No one has mastered that yet, but this has not stopped the Pentagon’s far-out-there research branch DARPA to start BOLT (Boundless Operation Language Translation), which is slated to be sophisticated enough that it can understand foreign slang. By the way, for those of you considering sending in a proposal, the first step to getting money from the Pentagon is to have a workable, alert-sounding acronym; of course, you need to be registered and have a retired military guy as your representative as well.

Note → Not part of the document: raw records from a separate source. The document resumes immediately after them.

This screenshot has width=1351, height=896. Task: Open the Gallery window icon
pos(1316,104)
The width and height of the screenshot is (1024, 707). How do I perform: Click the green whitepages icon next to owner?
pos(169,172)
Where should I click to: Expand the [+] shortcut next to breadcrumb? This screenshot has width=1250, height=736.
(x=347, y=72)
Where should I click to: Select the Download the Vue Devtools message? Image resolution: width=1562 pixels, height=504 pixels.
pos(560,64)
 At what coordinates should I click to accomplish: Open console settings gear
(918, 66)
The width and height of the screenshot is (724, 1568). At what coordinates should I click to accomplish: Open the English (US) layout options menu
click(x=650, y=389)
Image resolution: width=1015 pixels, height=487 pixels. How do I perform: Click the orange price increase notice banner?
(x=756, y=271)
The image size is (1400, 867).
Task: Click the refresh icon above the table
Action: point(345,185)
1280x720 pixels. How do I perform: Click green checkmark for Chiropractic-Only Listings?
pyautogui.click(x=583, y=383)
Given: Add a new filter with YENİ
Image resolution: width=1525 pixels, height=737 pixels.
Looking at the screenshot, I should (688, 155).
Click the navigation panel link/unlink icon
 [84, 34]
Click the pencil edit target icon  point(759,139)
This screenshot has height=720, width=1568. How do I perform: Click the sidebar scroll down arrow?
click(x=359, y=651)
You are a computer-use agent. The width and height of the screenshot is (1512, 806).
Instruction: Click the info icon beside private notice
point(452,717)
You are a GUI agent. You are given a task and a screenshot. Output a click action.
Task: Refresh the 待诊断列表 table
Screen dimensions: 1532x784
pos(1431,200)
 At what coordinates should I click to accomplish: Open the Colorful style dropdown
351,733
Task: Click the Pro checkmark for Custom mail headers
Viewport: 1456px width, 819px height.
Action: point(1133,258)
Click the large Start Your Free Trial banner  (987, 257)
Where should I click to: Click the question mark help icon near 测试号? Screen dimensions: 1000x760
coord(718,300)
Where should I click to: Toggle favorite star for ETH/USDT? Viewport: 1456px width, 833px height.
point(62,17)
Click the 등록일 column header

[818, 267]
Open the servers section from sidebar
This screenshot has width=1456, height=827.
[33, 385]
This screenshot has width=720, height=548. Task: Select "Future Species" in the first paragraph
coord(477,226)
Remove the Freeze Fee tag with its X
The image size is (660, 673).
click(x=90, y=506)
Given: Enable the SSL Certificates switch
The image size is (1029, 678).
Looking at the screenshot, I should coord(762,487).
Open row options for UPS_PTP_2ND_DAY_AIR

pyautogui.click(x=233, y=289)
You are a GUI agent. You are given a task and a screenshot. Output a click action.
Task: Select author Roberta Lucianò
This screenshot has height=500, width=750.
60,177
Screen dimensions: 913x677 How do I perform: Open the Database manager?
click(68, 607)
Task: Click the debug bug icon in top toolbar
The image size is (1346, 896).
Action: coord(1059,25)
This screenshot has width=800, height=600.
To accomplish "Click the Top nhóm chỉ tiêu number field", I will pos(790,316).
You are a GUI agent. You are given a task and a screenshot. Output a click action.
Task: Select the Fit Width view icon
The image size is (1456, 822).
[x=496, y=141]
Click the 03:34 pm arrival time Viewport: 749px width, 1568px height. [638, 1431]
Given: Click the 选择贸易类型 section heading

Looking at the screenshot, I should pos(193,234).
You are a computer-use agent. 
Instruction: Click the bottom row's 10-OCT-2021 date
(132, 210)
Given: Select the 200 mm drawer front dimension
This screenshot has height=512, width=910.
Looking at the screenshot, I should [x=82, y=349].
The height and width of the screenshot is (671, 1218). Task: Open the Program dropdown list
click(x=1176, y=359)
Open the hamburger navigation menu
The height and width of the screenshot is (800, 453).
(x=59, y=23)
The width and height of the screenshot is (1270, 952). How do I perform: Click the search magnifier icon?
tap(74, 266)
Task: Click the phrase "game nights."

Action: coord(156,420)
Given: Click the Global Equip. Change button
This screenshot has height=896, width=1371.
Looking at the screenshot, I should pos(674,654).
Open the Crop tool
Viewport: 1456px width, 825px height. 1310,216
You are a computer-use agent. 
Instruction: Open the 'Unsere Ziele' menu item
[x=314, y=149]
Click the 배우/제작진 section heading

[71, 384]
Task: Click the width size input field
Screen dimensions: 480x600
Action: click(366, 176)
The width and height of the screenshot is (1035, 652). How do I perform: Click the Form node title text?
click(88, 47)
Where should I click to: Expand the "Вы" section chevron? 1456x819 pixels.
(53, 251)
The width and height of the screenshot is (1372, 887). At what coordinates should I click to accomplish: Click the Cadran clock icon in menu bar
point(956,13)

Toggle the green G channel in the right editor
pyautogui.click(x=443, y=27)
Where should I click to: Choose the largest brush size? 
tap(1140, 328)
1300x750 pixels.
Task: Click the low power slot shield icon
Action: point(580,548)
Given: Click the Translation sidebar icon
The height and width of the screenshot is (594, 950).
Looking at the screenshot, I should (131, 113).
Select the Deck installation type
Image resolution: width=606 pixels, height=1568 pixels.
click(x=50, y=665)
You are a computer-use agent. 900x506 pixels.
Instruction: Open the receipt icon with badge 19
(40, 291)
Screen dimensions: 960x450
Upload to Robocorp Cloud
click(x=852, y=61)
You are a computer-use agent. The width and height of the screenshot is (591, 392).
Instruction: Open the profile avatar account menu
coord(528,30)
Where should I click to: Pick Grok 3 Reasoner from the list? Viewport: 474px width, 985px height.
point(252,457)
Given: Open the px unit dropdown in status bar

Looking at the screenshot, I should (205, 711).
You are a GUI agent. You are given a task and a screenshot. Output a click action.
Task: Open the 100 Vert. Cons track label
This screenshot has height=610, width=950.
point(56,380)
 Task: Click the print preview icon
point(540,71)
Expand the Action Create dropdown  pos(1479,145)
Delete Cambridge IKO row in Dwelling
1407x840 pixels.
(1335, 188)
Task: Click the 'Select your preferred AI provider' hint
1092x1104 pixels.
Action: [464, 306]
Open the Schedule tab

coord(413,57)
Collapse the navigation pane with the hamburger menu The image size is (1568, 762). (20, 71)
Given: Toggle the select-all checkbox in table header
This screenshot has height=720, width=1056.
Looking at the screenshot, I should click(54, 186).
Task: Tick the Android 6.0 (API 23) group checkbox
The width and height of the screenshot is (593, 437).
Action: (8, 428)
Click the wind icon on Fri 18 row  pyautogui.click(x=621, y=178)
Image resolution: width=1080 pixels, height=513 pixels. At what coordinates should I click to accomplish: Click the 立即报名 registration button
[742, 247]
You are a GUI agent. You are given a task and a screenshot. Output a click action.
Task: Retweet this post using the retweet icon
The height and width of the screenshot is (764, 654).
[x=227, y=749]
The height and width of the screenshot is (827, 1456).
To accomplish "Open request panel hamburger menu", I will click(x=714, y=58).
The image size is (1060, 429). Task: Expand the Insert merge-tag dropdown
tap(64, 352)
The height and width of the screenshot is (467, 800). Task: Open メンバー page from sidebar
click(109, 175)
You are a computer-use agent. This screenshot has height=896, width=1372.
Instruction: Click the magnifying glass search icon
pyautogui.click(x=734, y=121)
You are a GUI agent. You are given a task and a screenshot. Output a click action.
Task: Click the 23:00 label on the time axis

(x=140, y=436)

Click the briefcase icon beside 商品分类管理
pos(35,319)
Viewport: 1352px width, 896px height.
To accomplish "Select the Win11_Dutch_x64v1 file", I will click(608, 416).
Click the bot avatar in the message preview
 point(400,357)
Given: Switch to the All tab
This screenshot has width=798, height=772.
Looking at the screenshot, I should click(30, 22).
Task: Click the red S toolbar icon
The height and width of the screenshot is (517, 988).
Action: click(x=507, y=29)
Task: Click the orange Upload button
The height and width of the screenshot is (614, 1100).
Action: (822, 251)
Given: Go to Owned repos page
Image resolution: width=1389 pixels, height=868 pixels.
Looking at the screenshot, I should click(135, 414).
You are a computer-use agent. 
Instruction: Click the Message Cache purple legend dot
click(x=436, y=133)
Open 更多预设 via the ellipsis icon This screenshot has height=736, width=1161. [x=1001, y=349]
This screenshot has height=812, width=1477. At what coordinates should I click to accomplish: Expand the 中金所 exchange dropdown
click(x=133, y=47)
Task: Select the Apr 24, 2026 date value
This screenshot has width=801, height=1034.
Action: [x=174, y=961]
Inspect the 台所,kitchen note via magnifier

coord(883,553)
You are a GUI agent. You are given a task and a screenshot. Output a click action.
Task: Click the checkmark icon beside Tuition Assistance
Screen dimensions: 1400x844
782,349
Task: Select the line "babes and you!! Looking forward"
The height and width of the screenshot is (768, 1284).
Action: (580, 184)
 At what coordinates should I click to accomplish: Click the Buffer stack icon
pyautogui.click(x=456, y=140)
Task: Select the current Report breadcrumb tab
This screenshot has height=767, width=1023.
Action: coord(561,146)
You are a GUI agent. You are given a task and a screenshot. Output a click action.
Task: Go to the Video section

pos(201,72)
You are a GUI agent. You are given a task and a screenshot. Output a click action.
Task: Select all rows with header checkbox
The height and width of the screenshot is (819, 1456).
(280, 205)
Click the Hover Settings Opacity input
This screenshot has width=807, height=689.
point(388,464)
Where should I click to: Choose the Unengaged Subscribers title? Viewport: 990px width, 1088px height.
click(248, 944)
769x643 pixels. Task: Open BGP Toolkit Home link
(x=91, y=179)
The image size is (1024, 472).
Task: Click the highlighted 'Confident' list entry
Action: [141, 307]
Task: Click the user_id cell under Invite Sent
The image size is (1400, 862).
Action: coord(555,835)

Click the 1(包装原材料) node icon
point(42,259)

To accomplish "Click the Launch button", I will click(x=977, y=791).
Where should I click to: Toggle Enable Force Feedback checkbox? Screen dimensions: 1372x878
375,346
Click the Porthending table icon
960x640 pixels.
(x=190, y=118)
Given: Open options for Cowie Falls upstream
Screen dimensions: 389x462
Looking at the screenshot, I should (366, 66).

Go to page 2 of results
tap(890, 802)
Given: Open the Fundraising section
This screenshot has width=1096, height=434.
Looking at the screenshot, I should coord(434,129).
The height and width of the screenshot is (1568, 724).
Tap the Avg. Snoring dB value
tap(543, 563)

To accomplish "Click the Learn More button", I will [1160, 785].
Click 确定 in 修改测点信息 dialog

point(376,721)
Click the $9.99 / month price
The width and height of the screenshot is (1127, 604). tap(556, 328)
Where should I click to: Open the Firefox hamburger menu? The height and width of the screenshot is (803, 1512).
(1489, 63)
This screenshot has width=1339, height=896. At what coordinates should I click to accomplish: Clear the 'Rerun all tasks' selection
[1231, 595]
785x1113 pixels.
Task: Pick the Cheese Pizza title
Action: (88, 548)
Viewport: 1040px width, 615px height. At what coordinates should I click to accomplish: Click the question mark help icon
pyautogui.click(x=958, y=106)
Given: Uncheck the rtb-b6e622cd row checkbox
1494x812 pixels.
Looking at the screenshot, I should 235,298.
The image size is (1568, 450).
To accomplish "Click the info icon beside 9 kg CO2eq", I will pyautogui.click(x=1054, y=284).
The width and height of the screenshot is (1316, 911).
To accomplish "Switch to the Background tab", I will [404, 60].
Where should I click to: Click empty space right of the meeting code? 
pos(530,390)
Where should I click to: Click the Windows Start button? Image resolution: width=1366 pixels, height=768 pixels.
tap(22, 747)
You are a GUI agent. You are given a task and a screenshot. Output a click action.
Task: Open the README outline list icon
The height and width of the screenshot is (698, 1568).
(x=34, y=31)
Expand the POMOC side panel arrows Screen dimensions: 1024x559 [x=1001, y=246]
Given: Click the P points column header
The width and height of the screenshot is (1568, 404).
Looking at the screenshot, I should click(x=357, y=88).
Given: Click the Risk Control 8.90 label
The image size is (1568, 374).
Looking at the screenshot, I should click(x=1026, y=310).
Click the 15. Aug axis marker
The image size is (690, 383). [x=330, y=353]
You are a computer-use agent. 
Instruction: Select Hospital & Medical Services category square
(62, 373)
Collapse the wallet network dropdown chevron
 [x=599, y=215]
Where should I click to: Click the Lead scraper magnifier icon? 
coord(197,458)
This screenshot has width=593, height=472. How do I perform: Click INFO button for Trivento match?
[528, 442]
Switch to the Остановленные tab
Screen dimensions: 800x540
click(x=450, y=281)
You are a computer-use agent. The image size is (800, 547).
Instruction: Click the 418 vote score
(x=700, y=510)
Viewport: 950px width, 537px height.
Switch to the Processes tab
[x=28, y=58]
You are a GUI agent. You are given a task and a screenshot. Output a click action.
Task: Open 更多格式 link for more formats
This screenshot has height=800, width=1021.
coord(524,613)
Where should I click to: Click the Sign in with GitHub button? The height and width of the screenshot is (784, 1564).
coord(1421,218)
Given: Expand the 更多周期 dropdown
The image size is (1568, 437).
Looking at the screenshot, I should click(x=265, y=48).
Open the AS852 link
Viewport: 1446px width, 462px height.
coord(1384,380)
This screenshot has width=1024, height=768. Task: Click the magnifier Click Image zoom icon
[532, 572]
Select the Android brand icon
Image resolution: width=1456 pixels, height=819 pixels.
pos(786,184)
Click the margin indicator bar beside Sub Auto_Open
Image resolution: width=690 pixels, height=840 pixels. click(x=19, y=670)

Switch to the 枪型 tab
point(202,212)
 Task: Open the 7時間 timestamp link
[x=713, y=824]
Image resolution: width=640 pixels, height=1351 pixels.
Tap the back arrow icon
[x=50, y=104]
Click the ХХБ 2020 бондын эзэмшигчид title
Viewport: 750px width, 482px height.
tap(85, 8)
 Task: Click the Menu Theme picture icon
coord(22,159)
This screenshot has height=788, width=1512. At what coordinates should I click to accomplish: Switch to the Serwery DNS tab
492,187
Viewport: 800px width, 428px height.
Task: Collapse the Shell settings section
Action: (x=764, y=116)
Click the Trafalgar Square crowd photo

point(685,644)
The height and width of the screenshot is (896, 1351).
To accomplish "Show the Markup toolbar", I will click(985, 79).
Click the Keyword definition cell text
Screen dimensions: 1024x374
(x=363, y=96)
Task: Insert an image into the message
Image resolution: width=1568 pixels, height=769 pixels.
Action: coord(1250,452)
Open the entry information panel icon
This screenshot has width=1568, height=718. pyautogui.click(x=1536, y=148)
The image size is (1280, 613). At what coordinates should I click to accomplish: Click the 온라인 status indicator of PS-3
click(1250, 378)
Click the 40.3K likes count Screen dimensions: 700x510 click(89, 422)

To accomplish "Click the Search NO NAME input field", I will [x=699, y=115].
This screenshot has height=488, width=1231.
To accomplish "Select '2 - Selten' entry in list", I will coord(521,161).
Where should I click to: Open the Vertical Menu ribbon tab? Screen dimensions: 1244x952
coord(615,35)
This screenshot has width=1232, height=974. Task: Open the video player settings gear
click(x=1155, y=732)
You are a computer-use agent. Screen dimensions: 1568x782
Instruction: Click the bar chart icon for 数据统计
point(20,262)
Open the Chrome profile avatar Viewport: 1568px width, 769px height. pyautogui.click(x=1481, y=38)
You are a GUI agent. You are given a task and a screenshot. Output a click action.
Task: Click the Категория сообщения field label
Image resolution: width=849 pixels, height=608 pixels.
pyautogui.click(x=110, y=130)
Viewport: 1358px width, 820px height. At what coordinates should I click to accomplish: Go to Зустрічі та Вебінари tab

The research and development company Raytheon BBN Technologies has formed a team to meet DARPA’s GALE (Global Autonomous Language Exploitation) program whose goal is “to develop and apply computer software technologies to absorb, analyze, and interpret huge volumes of speech and text in multiple languages, eliminating the need for linguists and analysts and automatically providing relevant, distilled actionable information to military commands and personnel in a timely fashion. Automatic processing ‘engines’ will convert and distill the data, delivering pertinent, consolidated information in easy-to-understand forms to military personnel and monolingual English-speaking analysts in response to direct or implicit requests.” Excuse me while I catch my breath. To this end, Raytheon BBN, which, by the way, is a member of TAUS, has assembled a team of companies, including Language Weaver and MIT, to pursue this goal by the rather traditional means of speech-to-text technology followed by MT and so on.

But given that the military needs something now, why not officially do what some soldiers are doing already — buy the SpeechTrans app for US$19.95 in the universal version that allows translation in multiple languages? However, critics say this only works when you are in places where there are transmission towers, not the hostile deserts where US troops are fighting. Wired adds that “the Army really, really wants to equip its soldiers with smartphones. It’s just also having a hard time saying goodbye to the expensive high-tech development projects that smartphones appear to make irrelevant.”

This has all come a long way from where I began with portable translation devices, namely the Seiko handheld translators. I remember being confused as to how to get out of a Tokyo park, which was totally surrounded by water. The only way out was a bridge that I couldn’t find on the way back. So, I typed in bridge in English, and the corresponding term appeared in katakana. I showed it to the nearest human, shrugged my shoulders, and he pointed to the bridge off in the distance, and I followed his sign language and eventually got out. That was high-tech portable language translation ten years ago, but hey, it solved my problem. Whether this current batch of expensive research and development will do any better remains to be seen.